[Supplied data]

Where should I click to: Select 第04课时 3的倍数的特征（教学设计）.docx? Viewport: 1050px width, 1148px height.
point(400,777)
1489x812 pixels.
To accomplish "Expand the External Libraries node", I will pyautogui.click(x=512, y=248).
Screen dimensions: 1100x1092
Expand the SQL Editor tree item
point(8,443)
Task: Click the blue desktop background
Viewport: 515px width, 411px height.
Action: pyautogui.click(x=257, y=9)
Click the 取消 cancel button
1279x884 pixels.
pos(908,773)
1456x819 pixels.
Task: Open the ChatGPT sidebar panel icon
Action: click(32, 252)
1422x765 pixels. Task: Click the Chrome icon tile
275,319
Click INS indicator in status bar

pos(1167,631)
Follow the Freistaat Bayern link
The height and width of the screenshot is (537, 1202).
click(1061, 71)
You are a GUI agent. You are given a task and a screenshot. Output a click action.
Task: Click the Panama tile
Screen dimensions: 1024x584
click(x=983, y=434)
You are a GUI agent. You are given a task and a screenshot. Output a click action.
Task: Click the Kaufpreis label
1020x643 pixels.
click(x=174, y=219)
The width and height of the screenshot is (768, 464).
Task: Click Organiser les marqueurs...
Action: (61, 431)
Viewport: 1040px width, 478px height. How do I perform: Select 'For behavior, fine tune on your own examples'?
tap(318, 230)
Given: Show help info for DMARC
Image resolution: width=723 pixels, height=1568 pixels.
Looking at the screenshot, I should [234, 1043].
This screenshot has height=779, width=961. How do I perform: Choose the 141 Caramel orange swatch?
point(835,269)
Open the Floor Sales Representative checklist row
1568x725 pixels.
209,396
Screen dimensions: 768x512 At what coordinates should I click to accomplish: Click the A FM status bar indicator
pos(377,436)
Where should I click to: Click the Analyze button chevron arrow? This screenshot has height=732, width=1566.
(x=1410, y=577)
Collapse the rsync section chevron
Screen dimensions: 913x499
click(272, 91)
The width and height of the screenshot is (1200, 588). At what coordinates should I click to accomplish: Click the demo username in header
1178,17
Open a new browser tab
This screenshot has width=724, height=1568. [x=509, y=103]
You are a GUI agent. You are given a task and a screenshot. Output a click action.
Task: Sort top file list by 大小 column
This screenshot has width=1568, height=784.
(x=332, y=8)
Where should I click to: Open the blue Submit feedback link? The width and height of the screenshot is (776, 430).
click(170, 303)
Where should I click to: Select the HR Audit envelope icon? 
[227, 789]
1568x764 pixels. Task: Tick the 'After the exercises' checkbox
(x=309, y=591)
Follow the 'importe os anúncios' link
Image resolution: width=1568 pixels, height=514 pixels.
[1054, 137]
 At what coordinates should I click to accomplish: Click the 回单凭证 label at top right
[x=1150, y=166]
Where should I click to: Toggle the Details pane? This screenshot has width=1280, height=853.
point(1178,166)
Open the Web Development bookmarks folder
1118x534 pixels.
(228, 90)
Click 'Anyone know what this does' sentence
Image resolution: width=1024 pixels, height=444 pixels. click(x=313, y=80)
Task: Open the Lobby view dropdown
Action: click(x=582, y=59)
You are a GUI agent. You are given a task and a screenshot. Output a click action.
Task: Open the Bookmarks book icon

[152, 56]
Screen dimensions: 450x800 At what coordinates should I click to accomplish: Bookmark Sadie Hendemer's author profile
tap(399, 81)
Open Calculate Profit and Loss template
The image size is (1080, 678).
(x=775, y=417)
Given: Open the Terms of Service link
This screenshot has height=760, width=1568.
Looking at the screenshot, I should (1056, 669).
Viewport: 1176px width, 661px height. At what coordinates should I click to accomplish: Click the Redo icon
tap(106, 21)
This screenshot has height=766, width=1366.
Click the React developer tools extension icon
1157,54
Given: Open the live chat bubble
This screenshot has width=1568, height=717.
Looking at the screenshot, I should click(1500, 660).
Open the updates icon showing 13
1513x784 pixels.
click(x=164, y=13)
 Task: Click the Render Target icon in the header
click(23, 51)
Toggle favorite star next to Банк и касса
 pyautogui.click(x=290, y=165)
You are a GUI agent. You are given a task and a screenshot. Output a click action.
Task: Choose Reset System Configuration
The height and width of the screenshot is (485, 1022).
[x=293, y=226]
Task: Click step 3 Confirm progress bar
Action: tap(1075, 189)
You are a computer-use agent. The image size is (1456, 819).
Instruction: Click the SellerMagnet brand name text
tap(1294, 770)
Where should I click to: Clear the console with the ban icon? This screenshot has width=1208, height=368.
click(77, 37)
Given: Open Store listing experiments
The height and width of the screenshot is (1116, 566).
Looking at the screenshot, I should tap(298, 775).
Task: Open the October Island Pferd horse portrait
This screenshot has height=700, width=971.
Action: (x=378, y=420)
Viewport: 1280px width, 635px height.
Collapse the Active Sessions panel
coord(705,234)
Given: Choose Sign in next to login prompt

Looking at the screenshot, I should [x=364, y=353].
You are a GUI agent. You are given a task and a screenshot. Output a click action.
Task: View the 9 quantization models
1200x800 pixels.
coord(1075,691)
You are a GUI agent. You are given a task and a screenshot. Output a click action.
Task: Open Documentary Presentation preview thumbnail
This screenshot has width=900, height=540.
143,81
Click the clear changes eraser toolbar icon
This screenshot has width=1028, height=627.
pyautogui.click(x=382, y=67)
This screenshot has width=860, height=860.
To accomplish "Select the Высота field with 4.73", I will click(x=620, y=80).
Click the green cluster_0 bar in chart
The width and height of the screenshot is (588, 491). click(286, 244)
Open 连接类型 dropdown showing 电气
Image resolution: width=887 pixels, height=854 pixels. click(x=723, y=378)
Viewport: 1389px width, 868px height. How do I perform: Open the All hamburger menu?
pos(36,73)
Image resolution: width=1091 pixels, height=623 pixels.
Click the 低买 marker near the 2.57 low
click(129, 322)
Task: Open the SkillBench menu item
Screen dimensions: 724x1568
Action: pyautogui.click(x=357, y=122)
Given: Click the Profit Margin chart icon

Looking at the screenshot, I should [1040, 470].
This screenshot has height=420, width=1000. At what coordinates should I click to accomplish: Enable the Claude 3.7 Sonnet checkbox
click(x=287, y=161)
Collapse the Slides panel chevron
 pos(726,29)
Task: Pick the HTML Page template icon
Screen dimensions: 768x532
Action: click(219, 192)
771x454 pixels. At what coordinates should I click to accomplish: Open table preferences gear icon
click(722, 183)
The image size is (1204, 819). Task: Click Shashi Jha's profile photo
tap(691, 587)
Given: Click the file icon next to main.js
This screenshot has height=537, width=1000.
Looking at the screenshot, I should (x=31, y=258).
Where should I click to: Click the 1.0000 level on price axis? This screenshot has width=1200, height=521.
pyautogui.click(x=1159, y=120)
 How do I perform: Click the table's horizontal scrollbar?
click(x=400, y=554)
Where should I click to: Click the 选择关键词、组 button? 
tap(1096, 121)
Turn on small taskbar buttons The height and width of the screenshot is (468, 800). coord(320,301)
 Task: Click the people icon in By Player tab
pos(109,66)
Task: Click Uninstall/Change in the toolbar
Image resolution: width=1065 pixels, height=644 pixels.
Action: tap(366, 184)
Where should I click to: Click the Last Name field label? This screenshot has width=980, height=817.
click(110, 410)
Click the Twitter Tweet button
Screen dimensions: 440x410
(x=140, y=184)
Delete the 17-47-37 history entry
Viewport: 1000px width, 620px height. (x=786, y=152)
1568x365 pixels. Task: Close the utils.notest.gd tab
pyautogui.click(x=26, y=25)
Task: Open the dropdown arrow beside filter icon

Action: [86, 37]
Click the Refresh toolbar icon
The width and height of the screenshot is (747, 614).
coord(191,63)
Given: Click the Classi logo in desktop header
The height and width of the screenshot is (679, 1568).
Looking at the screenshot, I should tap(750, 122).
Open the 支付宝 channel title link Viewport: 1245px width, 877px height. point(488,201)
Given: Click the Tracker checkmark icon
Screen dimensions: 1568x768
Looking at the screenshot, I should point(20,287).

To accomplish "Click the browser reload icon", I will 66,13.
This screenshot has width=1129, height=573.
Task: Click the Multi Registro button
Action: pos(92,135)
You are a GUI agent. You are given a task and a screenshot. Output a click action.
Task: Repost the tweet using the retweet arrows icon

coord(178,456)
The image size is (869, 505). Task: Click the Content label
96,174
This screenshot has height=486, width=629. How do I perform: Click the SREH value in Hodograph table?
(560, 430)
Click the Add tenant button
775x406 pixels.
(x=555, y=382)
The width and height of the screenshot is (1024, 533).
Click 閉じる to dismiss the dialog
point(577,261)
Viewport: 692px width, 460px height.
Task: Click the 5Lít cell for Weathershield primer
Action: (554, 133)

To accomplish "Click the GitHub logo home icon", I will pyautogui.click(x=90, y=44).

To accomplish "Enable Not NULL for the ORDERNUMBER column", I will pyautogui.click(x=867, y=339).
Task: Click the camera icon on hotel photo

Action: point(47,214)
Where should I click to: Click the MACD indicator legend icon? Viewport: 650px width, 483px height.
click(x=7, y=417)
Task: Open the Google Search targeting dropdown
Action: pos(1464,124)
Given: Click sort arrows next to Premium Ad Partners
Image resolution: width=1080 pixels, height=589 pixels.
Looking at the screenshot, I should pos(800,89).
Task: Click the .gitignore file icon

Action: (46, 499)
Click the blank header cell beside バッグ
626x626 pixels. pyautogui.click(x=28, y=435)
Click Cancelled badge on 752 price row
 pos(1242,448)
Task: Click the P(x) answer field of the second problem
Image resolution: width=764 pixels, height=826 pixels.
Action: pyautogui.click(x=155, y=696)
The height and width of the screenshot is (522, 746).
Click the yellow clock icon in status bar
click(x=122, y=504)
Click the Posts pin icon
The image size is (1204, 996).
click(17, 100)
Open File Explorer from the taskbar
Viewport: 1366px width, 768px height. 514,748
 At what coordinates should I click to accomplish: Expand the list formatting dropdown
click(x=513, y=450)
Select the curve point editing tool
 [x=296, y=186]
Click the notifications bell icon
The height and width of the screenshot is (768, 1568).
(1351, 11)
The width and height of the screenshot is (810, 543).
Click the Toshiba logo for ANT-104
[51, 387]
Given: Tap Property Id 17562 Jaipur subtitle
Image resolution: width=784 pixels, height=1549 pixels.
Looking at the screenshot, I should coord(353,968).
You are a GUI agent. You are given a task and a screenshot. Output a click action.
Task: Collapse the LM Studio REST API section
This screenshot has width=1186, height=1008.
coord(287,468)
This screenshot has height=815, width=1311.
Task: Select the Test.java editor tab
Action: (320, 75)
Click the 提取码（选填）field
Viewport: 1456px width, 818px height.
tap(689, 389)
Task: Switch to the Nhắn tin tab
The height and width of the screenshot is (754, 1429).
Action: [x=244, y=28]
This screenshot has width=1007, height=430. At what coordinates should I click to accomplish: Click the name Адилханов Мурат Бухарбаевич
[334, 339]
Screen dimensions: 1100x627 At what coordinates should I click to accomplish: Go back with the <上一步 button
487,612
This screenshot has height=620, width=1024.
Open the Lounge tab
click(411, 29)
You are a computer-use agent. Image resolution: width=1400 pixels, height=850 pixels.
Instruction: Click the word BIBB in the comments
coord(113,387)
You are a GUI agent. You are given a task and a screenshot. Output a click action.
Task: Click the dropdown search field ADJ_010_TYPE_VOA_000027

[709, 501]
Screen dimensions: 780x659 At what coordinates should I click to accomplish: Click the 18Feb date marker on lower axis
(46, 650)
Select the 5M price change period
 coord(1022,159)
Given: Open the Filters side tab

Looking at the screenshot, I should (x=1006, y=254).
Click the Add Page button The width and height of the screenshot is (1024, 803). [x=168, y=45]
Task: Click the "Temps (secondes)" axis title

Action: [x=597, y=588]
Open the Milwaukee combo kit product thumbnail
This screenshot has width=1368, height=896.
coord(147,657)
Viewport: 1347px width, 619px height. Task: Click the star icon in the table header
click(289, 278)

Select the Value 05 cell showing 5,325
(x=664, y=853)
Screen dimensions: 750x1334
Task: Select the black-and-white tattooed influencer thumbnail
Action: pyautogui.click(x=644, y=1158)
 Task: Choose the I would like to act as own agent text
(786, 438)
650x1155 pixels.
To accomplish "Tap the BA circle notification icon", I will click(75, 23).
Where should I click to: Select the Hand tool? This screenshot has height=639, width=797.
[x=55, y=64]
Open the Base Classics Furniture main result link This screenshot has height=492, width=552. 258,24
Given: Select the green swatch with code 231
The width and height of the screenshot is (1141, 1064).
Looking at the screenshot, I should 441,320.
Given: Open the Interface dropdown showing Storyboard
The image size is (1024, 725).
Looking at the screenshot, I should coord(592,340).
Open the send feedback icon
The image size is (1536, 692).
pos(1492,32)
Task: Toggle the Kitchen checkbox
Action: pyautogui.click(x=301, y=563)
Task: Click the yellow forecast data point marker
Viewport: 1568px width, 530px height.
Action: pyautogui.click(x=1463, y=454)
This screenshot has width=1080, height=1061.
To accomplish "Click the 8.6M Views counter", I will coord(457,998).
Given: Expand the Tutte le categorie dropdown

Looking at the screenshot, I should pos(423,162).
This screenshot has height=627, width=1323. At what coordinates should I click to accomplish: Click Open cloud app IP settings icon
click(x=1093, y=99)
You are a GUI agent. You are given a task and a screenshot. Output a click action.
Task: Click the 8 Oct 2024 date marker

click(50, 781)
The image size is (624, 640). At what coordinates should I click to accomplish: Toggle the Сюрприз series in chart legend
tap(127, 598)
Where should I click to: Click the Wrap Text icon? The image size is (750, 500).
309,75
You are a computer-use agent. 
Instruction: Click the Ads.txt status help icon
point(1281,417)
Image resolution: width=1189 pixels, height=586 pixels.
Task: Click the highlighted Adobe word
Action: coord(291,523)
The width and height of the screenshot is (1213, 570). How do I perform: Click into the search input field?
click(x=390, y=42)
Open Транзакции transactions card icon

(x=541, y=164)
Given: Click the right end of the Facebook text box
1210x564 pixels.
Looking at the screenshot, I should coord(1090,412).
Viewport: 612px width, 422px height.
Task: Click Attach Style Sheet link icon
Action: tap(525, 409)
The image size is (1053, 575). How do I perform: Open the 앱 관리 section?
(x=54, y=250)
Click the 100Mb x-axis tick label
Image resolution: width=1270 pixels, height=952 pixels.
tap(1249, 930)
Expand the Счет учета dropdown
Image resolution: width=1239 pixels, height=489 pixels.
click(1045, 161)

[/Supplied data]

▸ **Problem requirements**
Take the lines above from the one containing "Screen dimensions: 450x800" to the one containing "Given: Open the Terms of Service link" and retype them exactly, both ends included, with nothing added.

▸ **Exercise result**
Screen dimensions: 450x800 At what coordinates should I click to accomplish: Bookmark Sadie Hendemer's author profile
tap(399, 81)
Open Calculate Profit and Loss template
The image size is (1080, 678).
(x=775, y=417)
Given: Open the Terms of Service link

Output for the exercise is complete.